Gli stendardi del Mediterraneo

“Abbiamo poi installato in via Duomo, in città vecchia, gli stendardi del benvenuto nelle 17 lingue del Mediterraneo - prosegue Pignatale - perché è vero che i Paesi che partecipano ai Giochi sono 26, ma le lingue del Mediterraneo sono un po’ meno, 17 appunto. Inoltre, sono state regalate alla città le panchine con gli ombrelli che richiamano i colori dei Giochi. Sono 15 panchine diverse, sparse tra corso Due Mari e via Garibaldi. Ancora, sono stati posizionati gli stendardi dei Giochi nelle vie interessate all’evento, stendardi di due diverse tipologie: quella con i colori dei Giochi e quella con il blu.
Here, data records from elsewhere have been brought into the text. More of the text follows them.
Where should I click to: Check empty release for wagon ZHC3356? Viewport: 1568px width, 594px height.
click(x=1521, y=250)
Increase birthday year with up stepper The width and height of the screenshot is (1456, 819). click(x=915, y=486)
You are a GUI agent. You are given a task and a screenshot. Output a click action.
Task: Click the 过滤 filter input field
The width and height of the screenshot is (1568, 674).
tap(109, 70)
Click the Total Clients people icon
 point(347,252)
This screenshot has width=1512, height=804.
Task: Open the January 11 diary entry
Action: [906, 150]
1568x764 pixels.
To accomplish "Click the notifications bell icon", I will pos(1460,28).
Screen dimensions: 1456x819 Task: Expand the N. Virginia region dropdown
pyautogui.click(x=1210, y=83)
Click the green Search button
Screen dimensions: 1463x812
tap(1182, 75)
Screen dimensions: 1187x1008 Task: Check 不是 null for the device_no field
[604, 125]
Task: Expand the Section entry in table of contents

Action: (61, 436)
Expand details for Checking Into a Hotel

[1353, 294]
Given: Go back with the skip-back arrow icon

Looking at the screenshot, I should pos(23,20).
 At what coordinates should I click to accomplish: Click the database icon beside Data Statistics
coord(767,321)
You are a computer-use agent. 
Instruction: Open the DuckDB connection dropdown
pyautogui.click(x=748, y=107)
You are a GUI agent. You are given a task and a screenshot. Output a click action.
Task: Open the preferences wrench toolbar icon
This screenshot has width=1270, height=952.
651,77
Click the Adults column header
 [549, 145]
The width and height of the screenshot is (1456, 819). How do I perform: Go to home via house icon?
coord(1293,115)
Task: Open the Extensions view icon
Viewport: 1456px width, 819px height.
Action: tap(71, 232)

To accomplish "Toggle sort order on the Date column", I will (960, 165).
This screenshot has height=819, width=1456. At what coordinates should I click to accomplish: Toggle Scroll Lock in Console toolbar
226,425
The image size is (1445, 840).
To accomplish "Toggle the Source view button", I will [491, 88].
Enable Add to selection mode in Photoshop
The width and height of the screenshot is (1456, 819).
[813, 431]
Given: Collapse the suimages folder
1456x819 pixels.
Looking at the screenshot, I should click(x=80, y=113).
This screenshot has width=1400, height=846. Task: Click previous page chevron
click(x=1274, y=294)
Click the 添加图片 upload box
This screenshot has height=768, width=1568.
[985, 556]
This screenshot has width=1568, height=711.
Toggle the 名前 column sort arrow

Che è anch’esso un colore dei Giochi”.

L'installazione sulla Concattedrale

Domani sera, invece, viene accesa un’installazione luminosa sulla Concattedrale di Taranto ideata da Giò Ponti, uno dei simboli di Taranto.

Il portale dei Giochi

Infine, davanti al Palazzo del Governo, lato Rotonda del Lungomare, “ci sarà il portale degli arrivi e delle partenze. Il portale è alto 13 metri, largo 12 come la strada, e servirà da partenza ed arrivo di tutte le gare in città: roller marathon, mezza maratona, ciclismo e triathlon. Abbiamo anche ‘vestito’ Palazzo di Città con gli stendardi ed una scultura con il logo tridimensionale dei Giochi alto 6 metri. Le doppie X richiamano i numeri romani, e siamo alla ventesima edizione dei Giochi, e si ispirano al monumento ai marinai che è su corso Due Mari”.